- The Washington Times - Friday, December 15, 2006

Breast cancer rates in the United States, after rising for more than two decades, fell sharply in 2003, and Texas researchers say the drop occurred because millions of women stopped taking menopause hormone pills soon after a national study raised concerns about the safety of the drugs.

Biostatisticians at the University of Texas’ M.D. Anderson Cancer Center found a decline of more than 7 percent in breast cancer incidence from 2002 to 2003 — reportedly the largest ever in a single year — at a breast cancer conference yesterday in San Antonio.

The drop came in the aftermath of a federal study in mid-2002 that linked so-called hormone replacement therapy (HRT) to an increased risk of breast cancer, heart disease and other medical disorders.

The 2002 findings came as a shock, because many older women were taking HRT to reduce cardiovascular disease risk, Donald Berry, a professor at the Anderson cancer center, who was involved in the research presented yesterday, said in a telephone interview.

“The steepest decline [in 2003 breast cancer incidence] — 12 percent — occurred in women between the ages of 50 and 69 diagnosed with estrogen receptor positive (ER-positive) breast cancer,” the Houston-based cancer center said.

“We now realize that ER-positive breast cancer tumors are fueled by the hormone, estrogen, ” Mr. Berry said. Such tumors “slow or stop growing” without the hormone, he said.

“Given that there was a 30 percent rise in breast cancer incidence in this country between 1975 and 2000, an increase that was separate from what you’d expect from increased mammography screening, we can conclude some of the reduction [in 2003] was due to the fact that fewer women were taking HRT at that time,” he said.

In 2001, the U.S. breast-cancer rate was 137 cases per 100,000 women. It dipped in 2002 — to 134 cases per 100,000, and then came 2003’s big drop, down to 124.

Because theirs was a population study, in which it is difficult to attribute causes of results, the M.D. Anderson Cancer Center researchers said they could not be certain that the lowering of HRT use was the reason for the dramatic drop in breast cancer cases.

“But I feel it was the primary factor,” Mr. Berry said yesterday.

In a separate interview, Ahmedin Jemal, strategic director of cancer occurrence for the American Cancer Society, said research he’s submitted for publication came up with similar findings and conclusions.

“We found what they found,” he said, except for a few smaller declines in breast cancer rates before the big drop in 2003, he said yesterday.

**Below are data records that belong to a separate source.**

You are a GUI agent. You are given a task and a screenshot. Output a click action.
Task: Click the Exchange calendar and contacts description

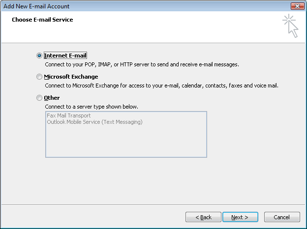[161, 86]
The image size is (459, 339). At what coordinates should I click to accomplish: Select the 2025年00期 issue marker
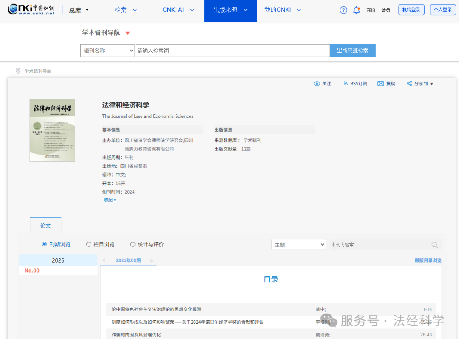[128, 259]
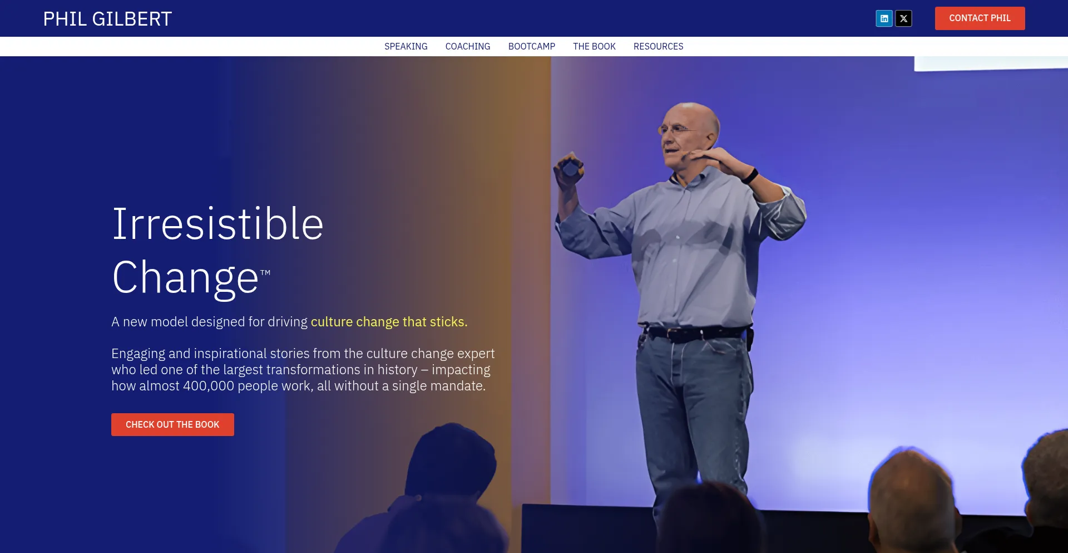This screenshot has height=553, width=1068.
Task: Click the PHIL GILBERT site logo
Action: (x=107, y=19)
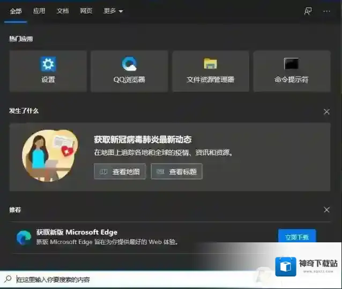Image resolution: width=342 pixels, height=289 pixels.
Task: Click the search input box
Action: click(134, 279)
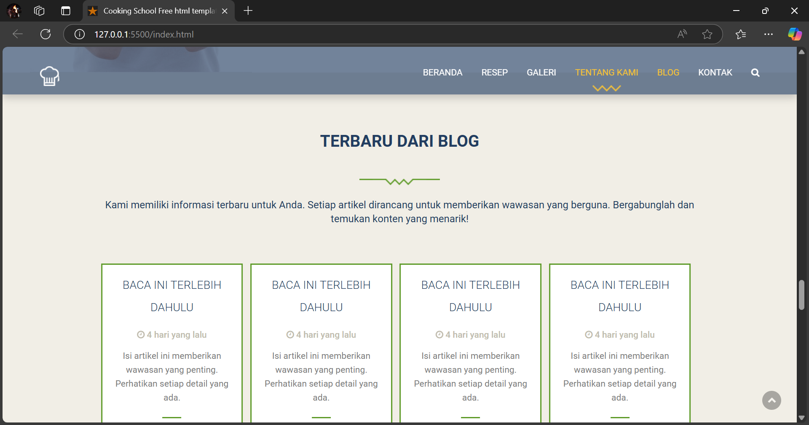This screenshot has width=809, height=425.
Task: Open the KONTAK navigation link
Action: click(x=715, y=73)
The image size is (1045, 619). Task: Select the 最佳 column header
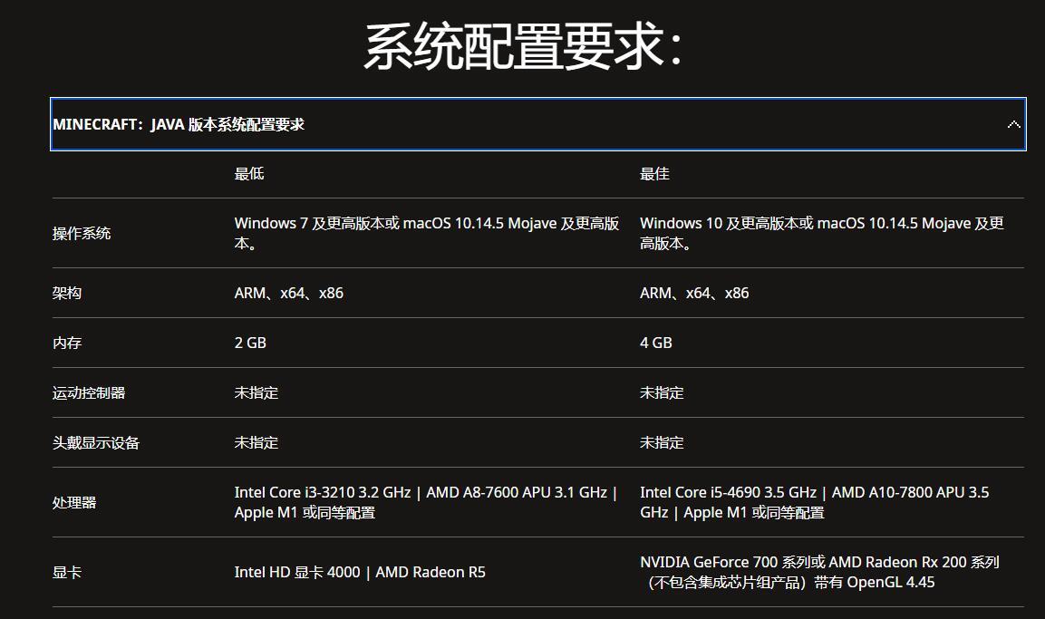pyautogui.click(x=653, y=173)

“We support their findings and feel it is a possibility” that breast-cancer incidence decreased as a result of the sharp reduction in use of HRT, Dr. Jemal said.

“But there is no certainty that is the case, time will tell,” the ACS official said in a telephone interview.

Mr. Berry and his research associate, Peter Ravdin, also a biostatistician at the Anderson cancer center, said as many as 14,000 fewer women were diagnosed with breast cancer in 2003 than in the previous year.

“It’s the largest single drop in breast cancer incidence within a single year I am aware of,” Dr. Ravdin said.

He noted that in 2000, in 2001 and in early 2002, about a third of American women older than 50 took HRT, which provided the hormone estrogen alone or estrogen combined with progestin.

Mr. Berry said it was always recognized that HRT could pose an increased risk of breast cancer. But epidemiological studies suggested that it protected post-menopausal women from heart disease, so women and their doctors alike felt its benefits outweighed any risks.

But when a federal study of more than 16,600 women ages 50 to 79 showed that HRT increased risk of breast cancer, heart disease and stroke in the population that it was supposed to help, the research was halted prematurely.

The bad news about HRT prompted public-health officials to advise that it only be used by for a short time by women undergoing menopause who experience disturbing and stressful symptoms such as hot flashes and insomnia.

As a result of these new findings, Mr. Berry said, the official advice may change, and women could be told to “live with” menopausal symptoms rather than using HRT.